1.2019年第2四半期のTOB総評

TOB件数(累計)は、公表ベースで5件と前年同期(7件)より2件減少となった。(表1)2014年以降の第2四半期では最低の水準にとどまっている。2019年累計は20件 で、前年同期(15件)より5件増加している。

◆当四半期の公表案件としては注目されるのは以下のとおりである。(表2)

◆総プレミアム平均は前年同期(26.65%)比0.04ポイント減の26.61%とほぼ横ばいだったが、ポジティブプレミアム平均は前年同期(35.76%)比9.15ポイント減の26.61%に落ち込んだ。

※2019年4月1日から2019年6月30日に公開買付が開始された案件を集計対象としている。ただし自社株TOBは対象外である。
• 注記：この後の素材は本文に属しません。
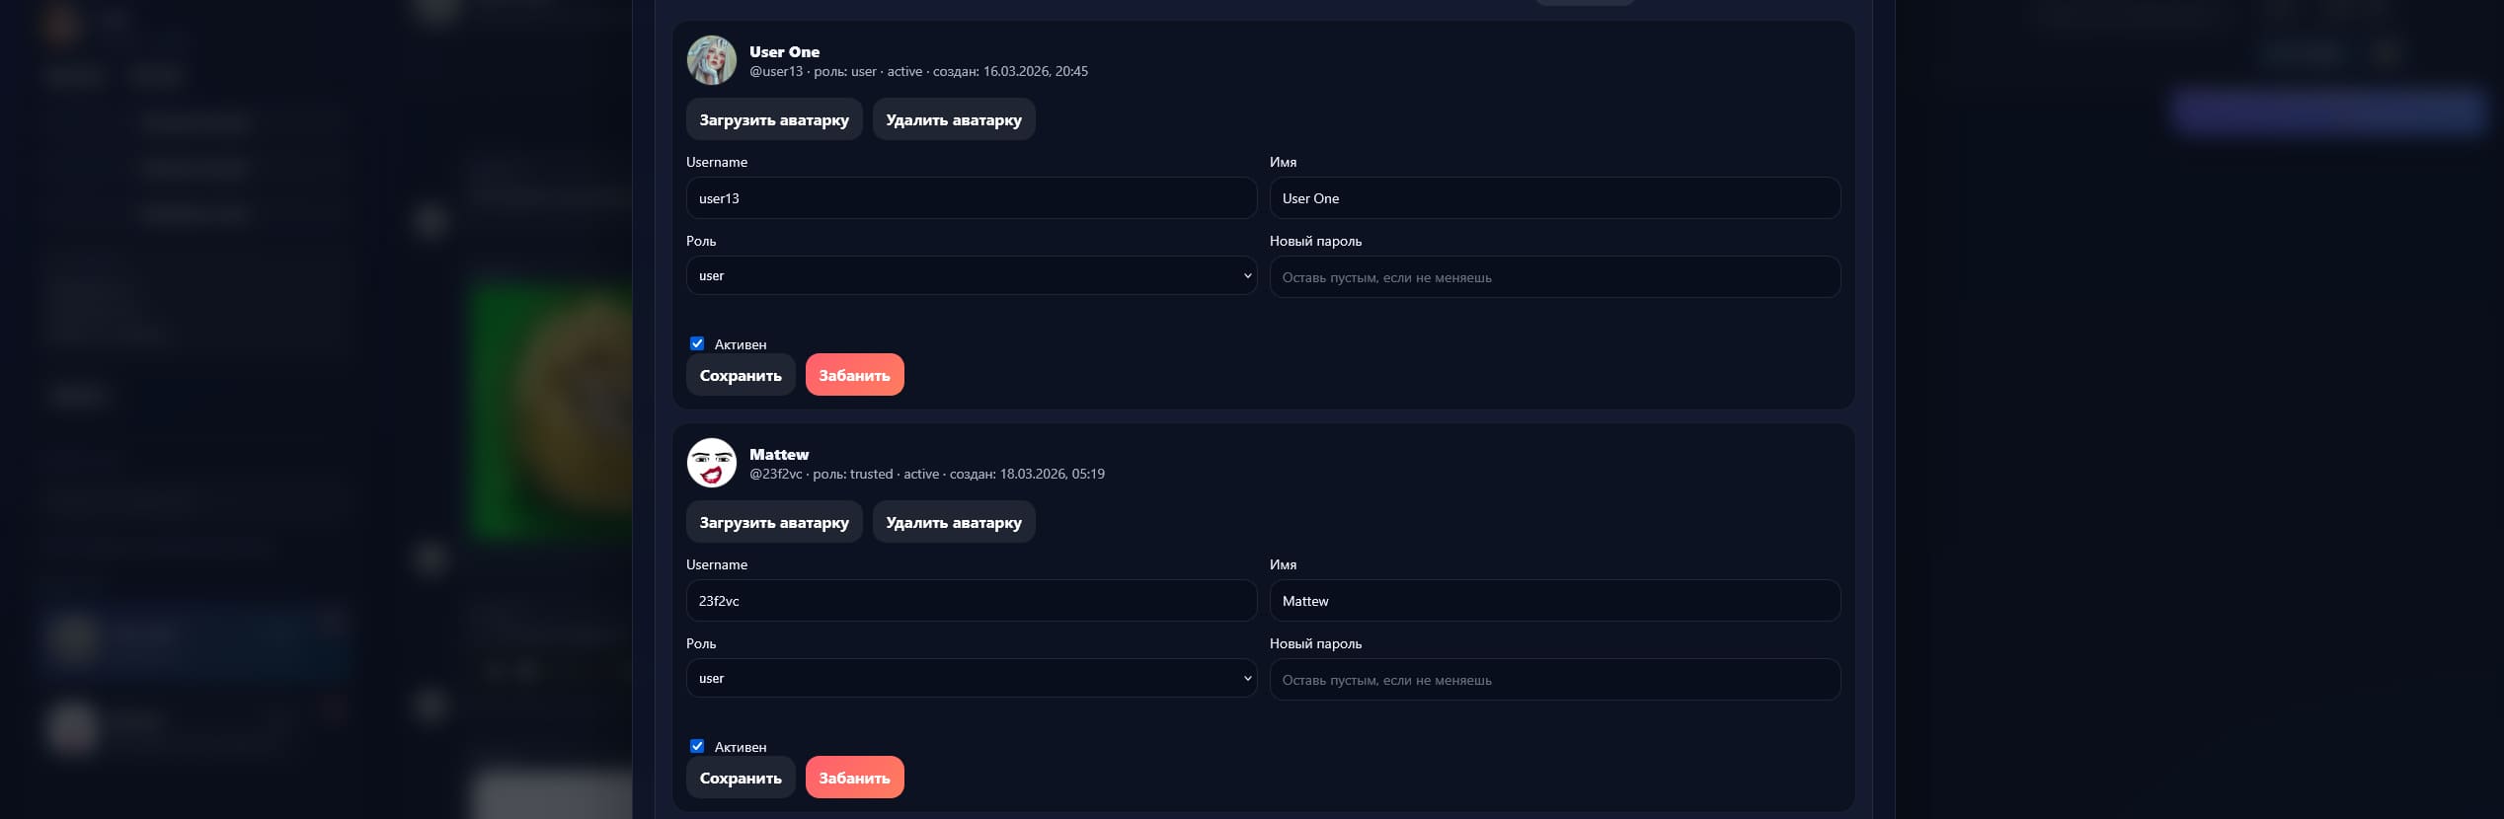This screenshot has width=2504, height=819.
Task: Click Mattew's avatar image
Action: pyautogui.click(x=711, y=463)
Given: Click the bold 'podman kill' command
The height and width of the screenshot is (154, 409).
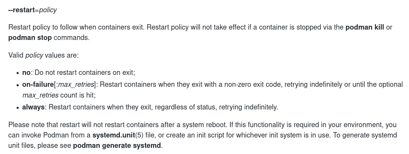Looking at the screenshot, I should coord(364,28).
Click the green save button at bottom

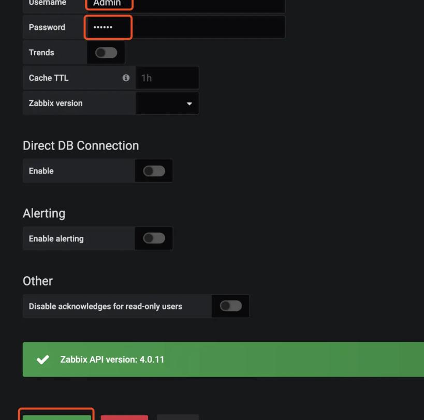coord(57,417)
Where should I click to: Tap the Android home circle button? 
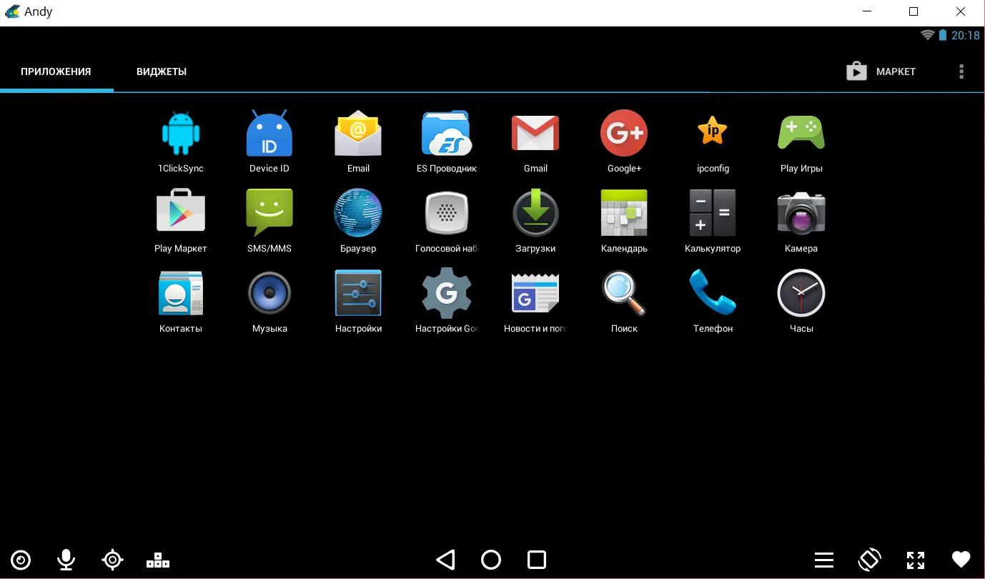[491, 560]
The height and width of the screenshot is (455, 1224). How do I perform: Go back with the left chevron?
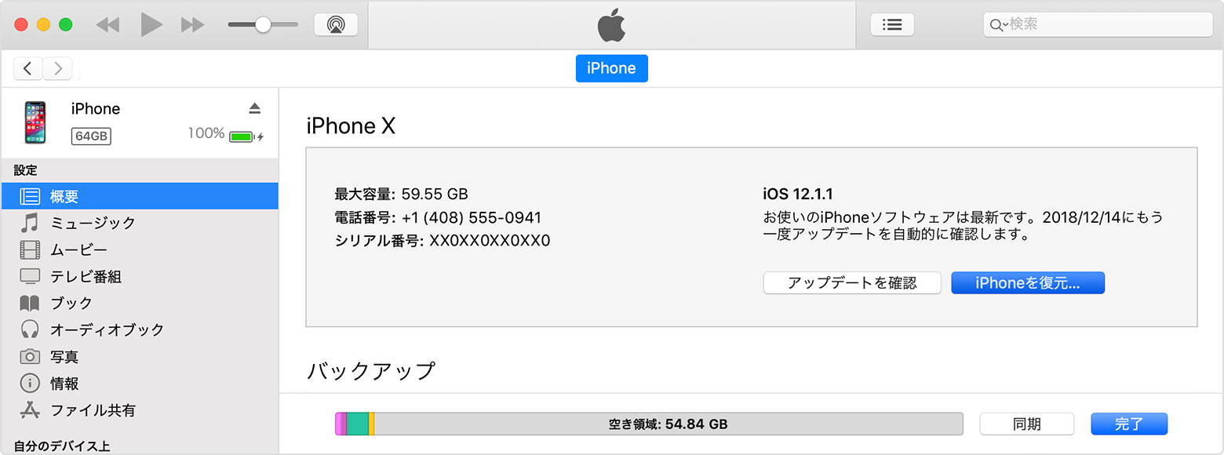[28, 68]
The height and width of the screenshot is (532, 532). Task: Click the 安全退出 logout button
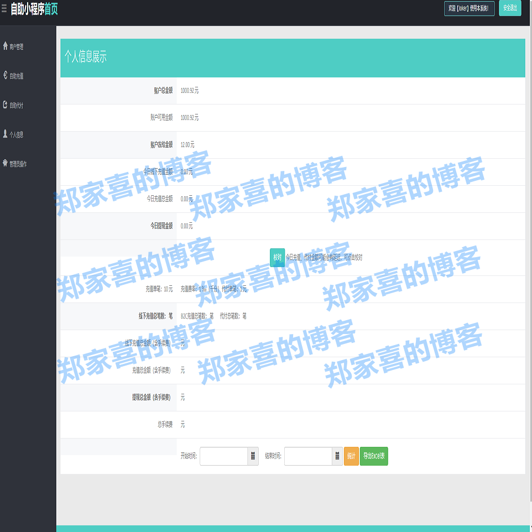tap(509, 8)
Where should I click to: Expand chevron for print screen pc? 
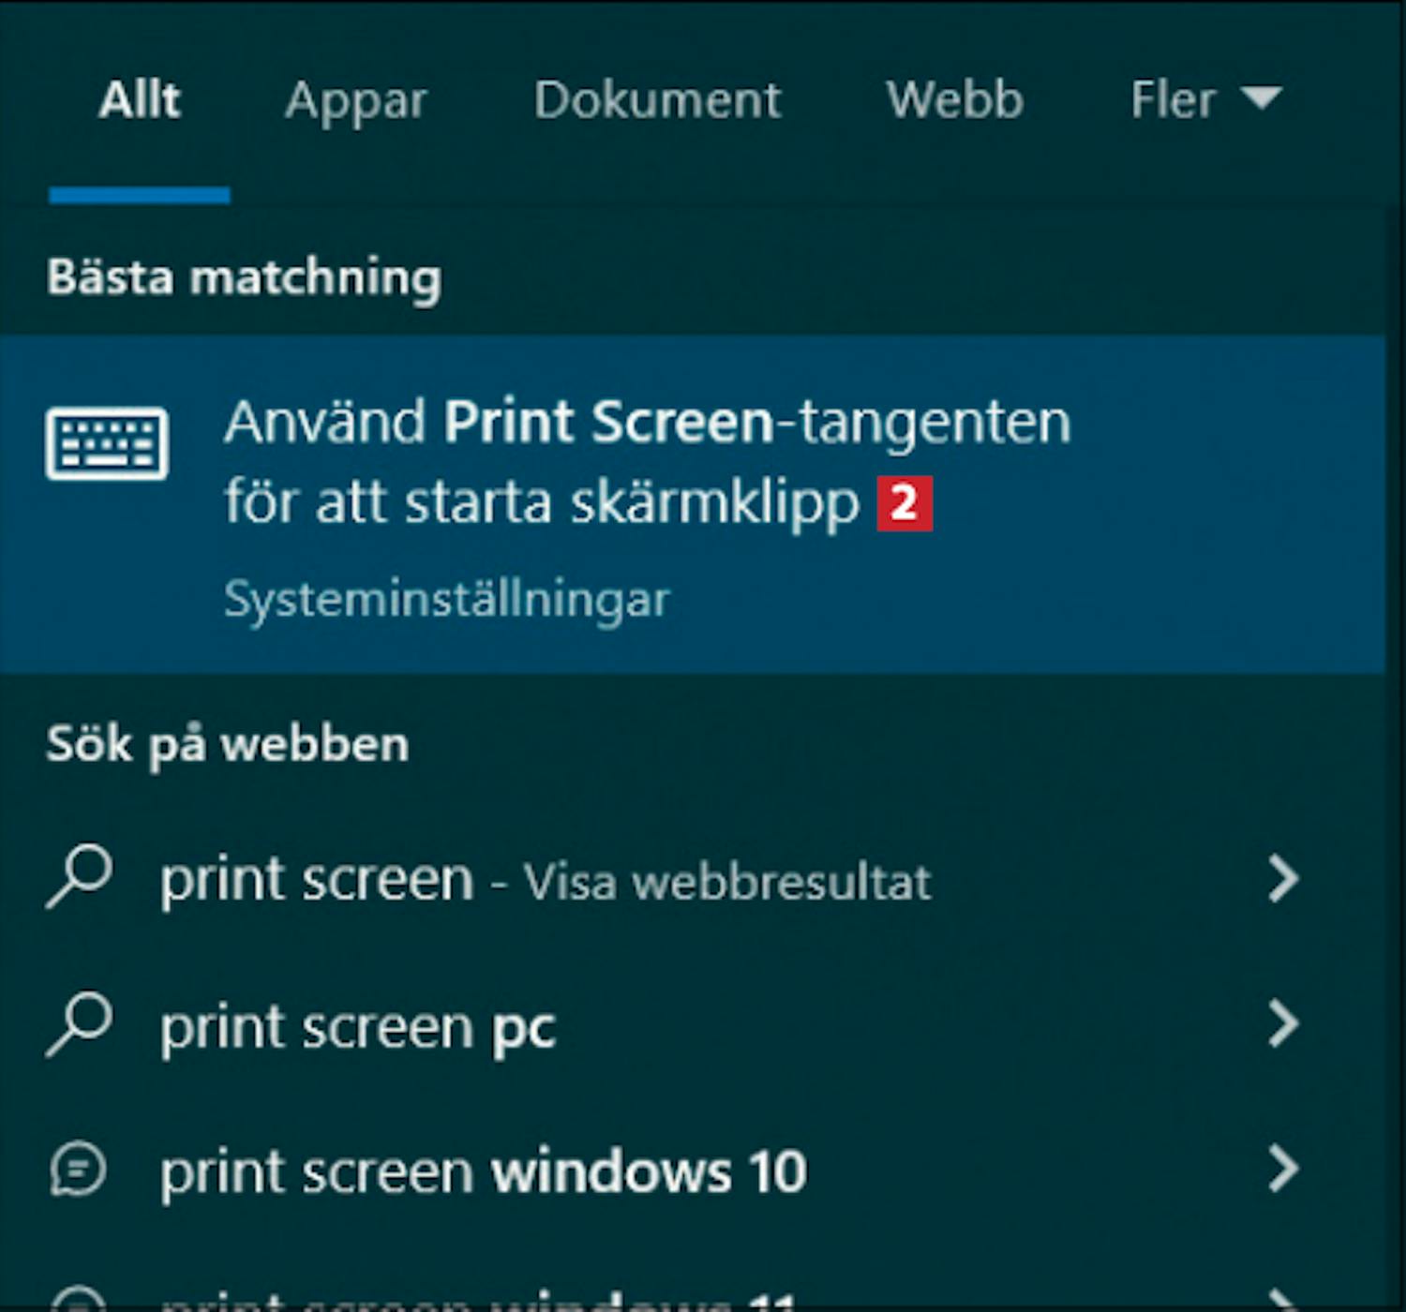coord(1283,1023)
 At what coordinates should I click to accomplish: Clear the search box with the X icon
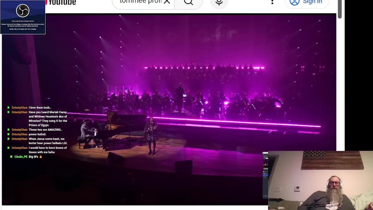point(167,2)
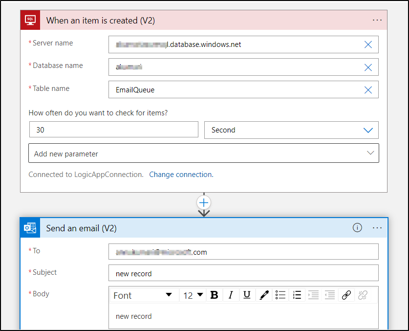Click the SQL Server connector icon

(x=30, y=20)
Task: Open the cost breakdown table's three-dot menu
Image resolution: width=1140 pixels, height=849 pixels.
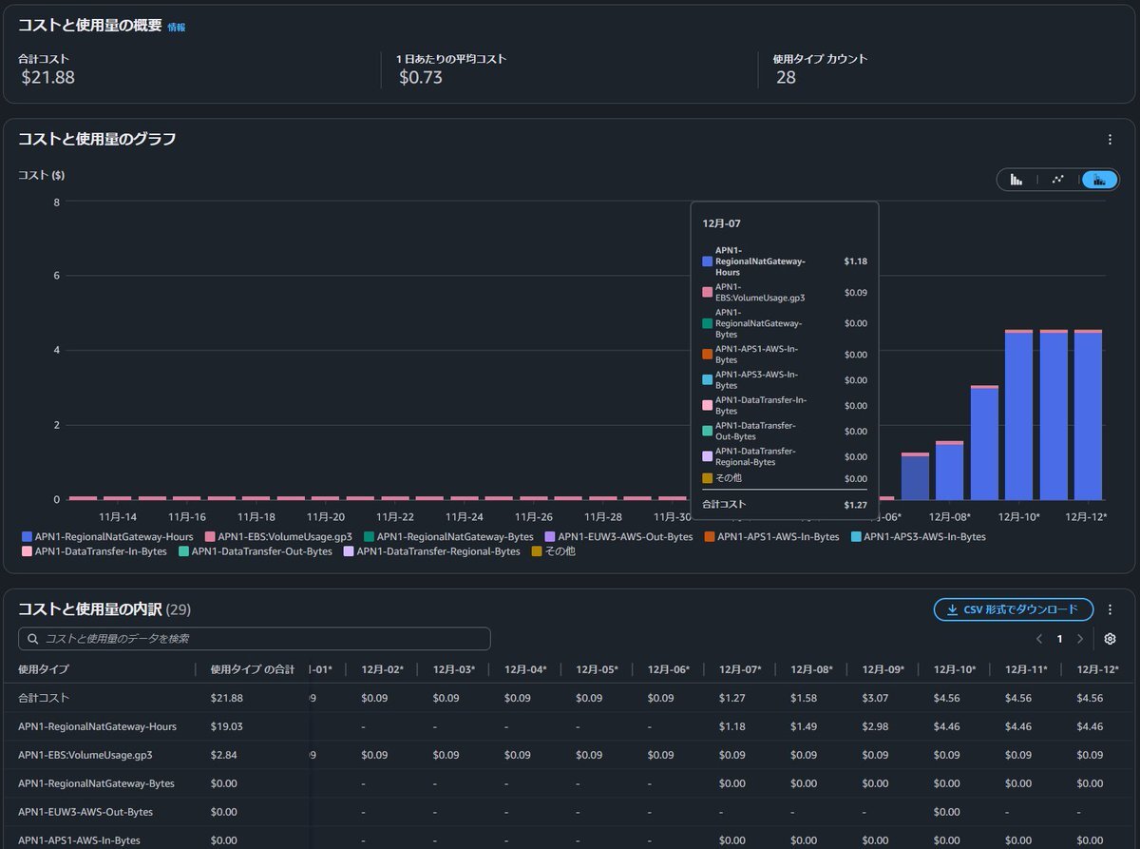Action: coord(1110,609)
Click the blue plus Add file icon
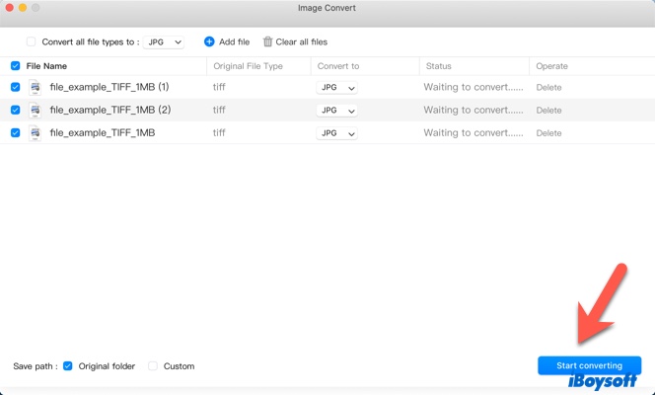 point(209,42)
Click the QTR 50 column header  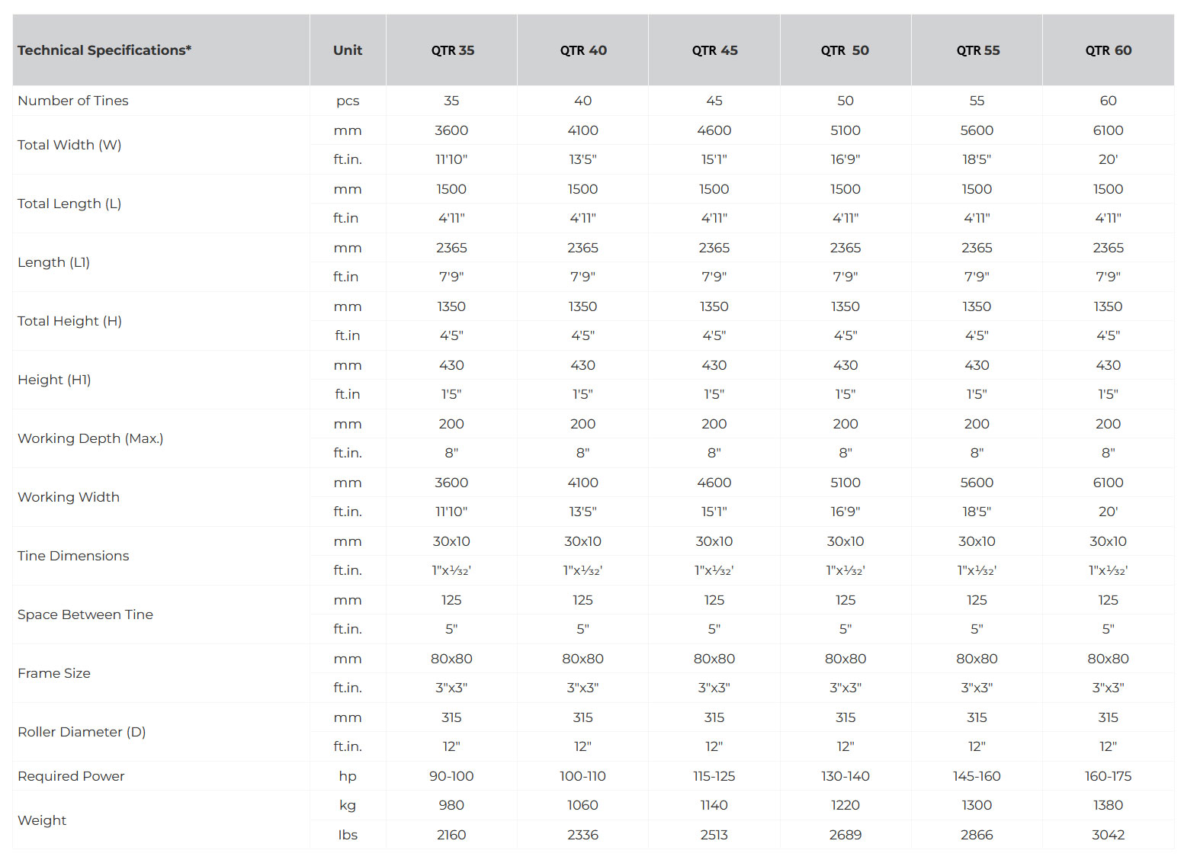pyautogui.click(x=845, y=50)
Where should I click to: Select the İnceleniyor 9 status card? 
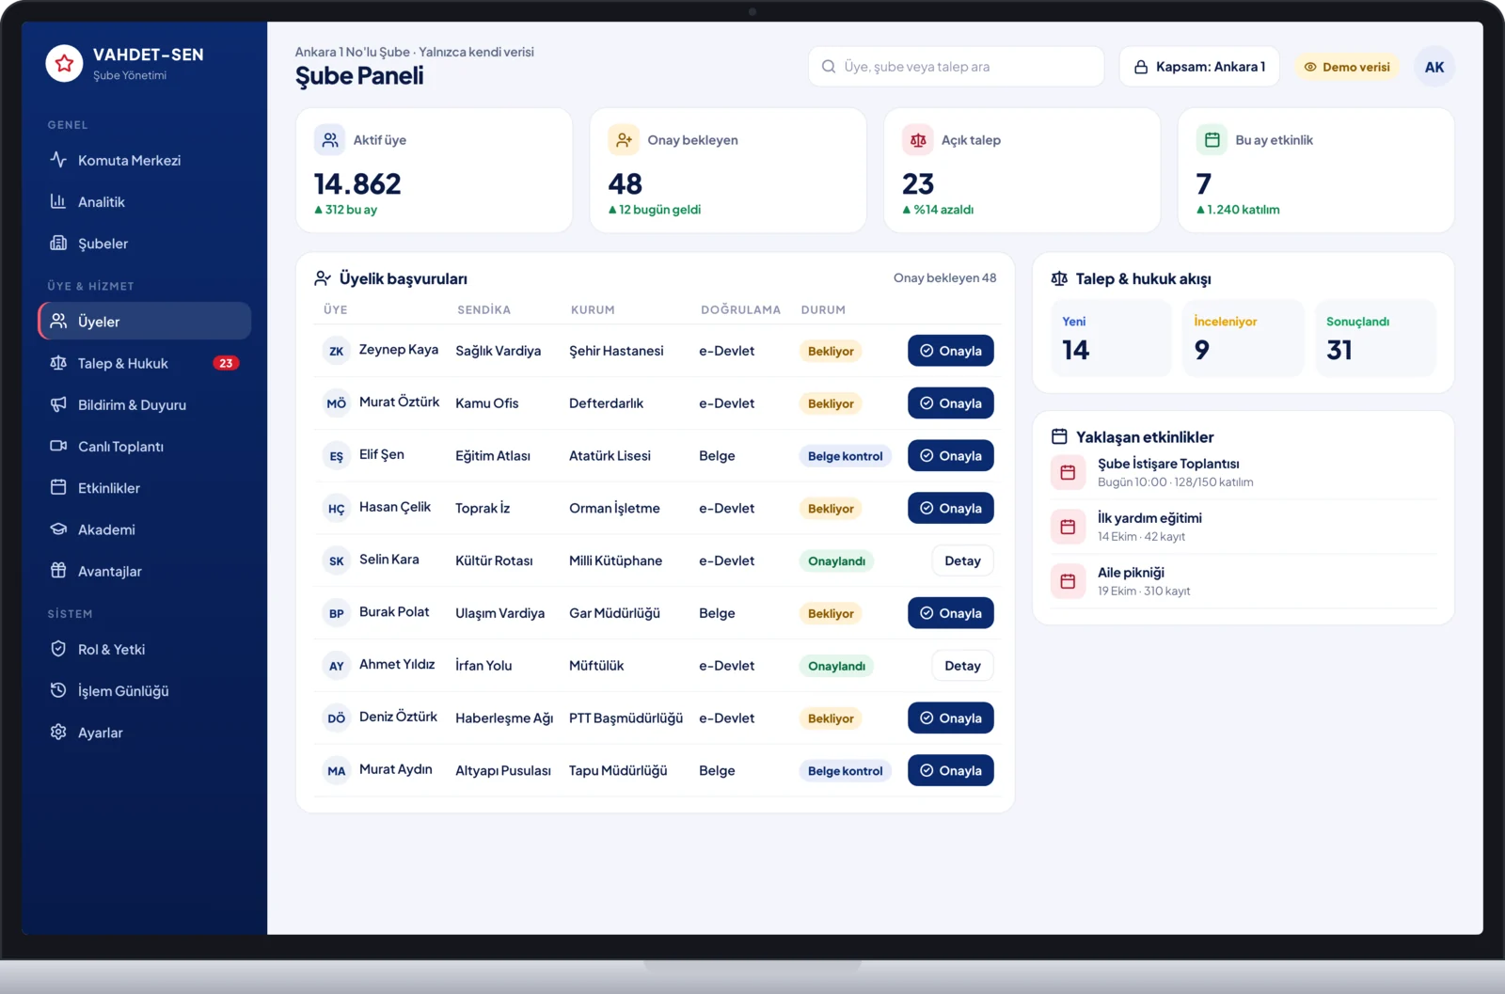[x=1243, y=338]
※プレミアム算定に採用している株価は特に断りがない限り、公表日前3ヶ月平均株価(終値)としている。
※プレミアム算定に非上場企業、不成立の案件は含まれない。


2.TOB件数の推移

表1 TOB件数の推移(届出ベース、公開買付開始日が2019年4月1日~6月30日)

TOB件数の推移


3.2019年第2四半期の主なTOB

表2

対象企業名買付者買収プレミアム内 容
<8703>カブドットコム証券 KDDI 0.72% TOB後は「auカブコム証券」に社名変更し、KDDI(au)のスマートフォンユーザーの取り込みを狙う。KDDIグループが進めている金融サービス強化の一環。
<4033>日東エフシー イースト投資事業有限責任組合(インテグラル) 48.51% 日東エフシーは主力の肥料事業が価格下落で苦しみながらも国内販売を強化して増収。さらに不動産賃貸業が好調。買付者であるインテグラルの佐山展生社長は、スカイマーク会長も兼務。
<6747>KIホールディングス(KIHD) 小糸製作所 48.69% KIHDが手がける信号機や街路灯と走行中の車両が通信する技術を共同開発し、自動運転の支援を目指す。 同社は1967年に小糸製作所の鉄道車両用機器・シート部門と照明・電気機器部門がスピンアウトした会社。
<6300>アピックヤマダ 新川 2.52% アピックヤマダと同じく半導体製造装置を手がける新川は、事業部門を切り離して持ち株会社化。アピックヤマダは同社の完全子会社に。新川は7月1日付でヤマハ発動機の傘下に入り、社名も「ヤマハモーターロボティクスホールディングス」に変更する。